• _WHAT IS REQUIRED_
You are asked to copy the entire listing exactly, apart from its pictures.

• _DATA FOR THIS EXERCISE_

•••••

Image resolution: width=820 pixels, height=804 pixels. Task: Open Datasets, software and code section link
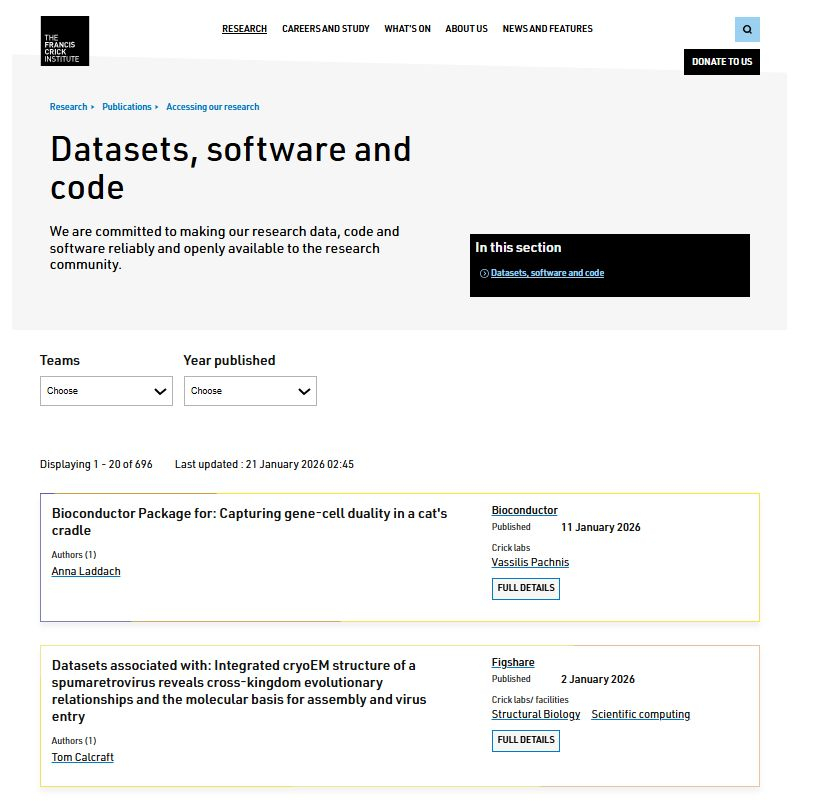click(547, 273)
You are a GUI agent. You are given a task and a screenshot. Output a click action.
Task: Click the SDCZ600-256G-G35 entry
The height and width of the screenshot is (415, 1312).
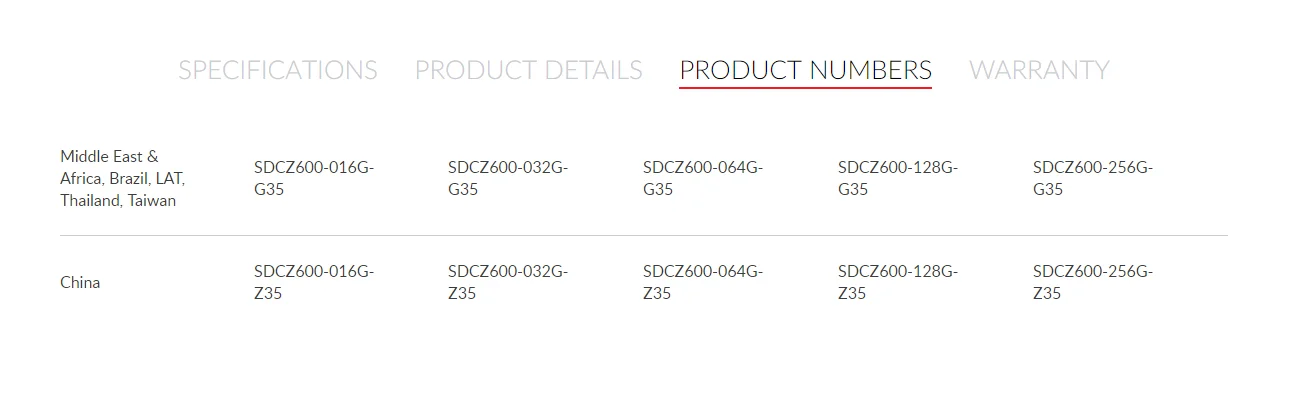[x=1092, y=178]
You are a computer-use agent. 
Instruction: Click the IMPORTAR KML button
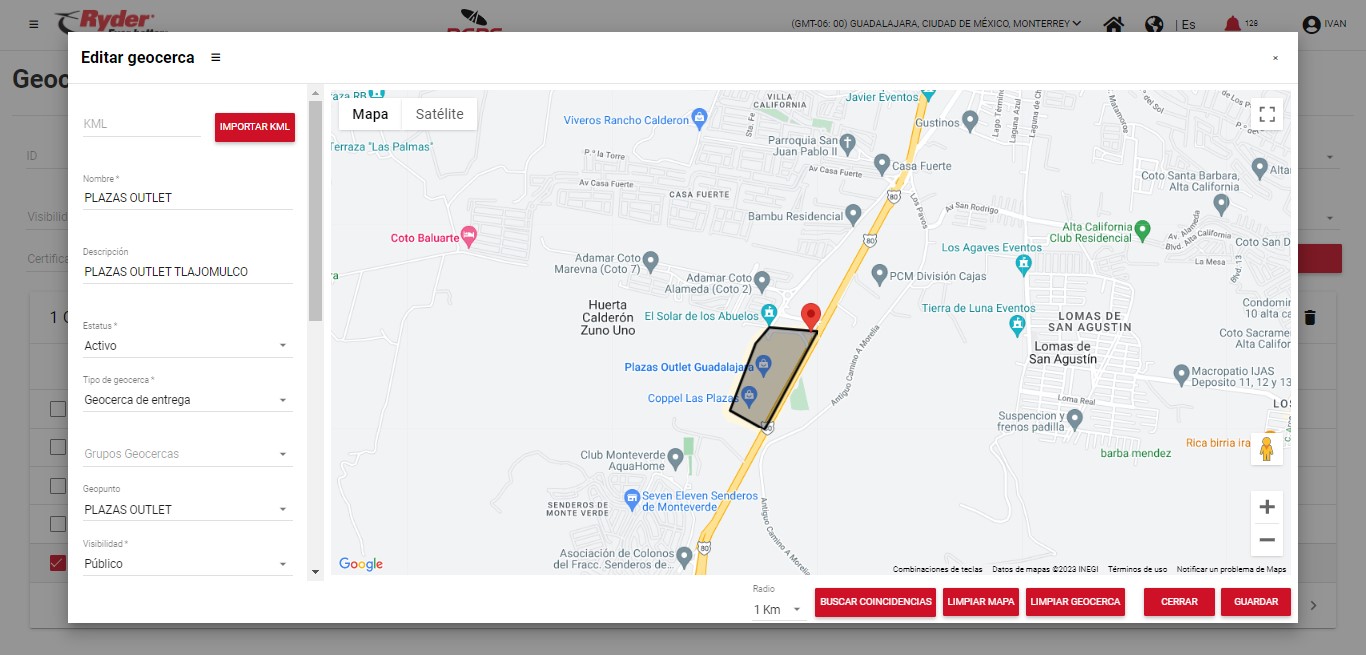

•••••

• _RESULT FOR THIS EXERCISE_
Image resolution: width=820 pixels, height=804 pixels. Task: Open Datasets, software and code section link
click(547, 273)
You are a GUI agent. You are given a task and a screenshot. Output a click action.
Task: Click the SDCZ600-256G-G35 entry
The height and width of the screenshot is (415, 1312).
[x=1092, y=178]
You are a computer-use agent. 
Instruction: Click the IMPORTAR KML button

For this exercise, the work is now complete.